* **DATA ENTRIES**:
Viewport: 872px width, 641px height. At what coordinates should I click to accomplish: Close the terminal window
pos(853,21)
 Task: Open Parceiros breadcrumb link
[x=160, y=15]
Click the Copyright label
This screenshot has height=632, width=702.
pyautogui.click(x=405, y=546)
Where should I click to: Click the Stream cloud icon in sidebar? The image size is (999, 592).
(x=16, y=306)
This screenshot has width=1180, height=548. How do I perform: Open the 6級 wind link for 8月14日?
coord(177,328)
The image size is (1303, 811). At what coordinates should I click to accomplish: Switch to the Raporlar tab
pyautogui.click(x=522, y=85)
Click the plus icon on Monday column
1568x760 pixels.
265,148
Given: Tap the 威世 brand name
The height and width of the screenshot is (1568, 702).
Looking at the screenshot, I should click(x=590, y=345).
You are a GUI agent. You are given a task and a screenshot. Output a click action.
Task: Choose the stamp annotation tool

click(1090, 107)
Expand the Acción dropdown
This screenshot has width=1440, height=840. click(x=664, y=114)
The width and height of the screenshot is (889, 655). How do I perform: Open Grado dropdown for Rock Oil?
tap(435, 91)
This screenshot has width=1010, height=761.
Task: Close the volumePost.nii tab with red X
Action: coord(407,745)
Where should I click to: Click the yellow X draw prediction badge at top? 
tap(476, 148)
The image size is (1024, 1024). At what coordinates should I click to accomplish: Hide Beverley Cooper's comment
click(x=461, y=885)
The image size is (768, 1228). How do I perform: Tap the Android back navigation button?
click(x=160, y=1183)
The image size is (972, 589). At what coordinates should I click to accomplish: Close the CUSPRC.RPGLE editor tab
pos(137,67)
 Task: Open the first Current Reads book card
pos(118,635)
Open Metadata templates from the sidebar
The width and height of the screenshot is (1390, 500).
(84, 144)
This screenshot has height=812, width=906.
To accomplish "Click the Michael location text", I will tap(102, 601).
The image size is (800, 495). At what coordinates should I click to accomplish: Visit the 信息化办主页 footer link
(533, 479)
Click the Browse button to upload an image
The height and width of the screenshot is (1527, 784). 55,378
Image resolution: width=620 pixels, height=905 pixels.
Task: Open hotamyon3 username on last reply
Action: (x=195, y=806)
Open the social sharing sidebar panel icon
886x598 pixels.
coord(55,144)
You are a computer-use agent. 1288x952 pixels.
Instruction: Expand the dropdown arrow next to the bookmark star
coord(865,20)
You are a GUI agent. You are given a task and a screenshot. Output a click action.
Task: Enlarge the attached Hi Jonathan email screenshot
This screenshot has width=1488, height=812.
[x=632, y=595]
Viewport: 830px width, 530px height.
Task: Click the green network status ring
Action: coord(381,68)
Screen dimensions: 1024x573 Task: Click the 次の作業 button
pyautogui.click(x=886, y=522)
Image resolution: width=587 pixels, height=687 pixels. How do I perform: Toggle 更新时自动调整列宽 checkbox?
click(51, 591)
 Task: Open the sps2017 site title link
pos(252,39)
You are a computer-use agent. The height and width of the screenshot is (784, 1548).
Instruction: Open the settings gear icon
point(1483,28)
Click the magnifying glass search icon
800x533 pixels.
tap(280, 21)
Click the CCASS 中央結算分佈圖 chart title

* **WORK REQUIRED**: Recast the lines of the data above, from the line holding "The image size is (1024, 1024)." through the line holding "click(x=160, y=1183)", inclusive, as a numbered list, and omit any blank lines.

* **ANSWER TO THIS EXERCISE**:
1. The image size is (1024, 1024). At what coordinates should I click to accomplish: Hide Beverley Cooper's comment
2. click(x=461, y=885)
3. The image size is (768, 1228). How do I perform: Tap the Android back navigation button?
4. click(x=160, y=1183)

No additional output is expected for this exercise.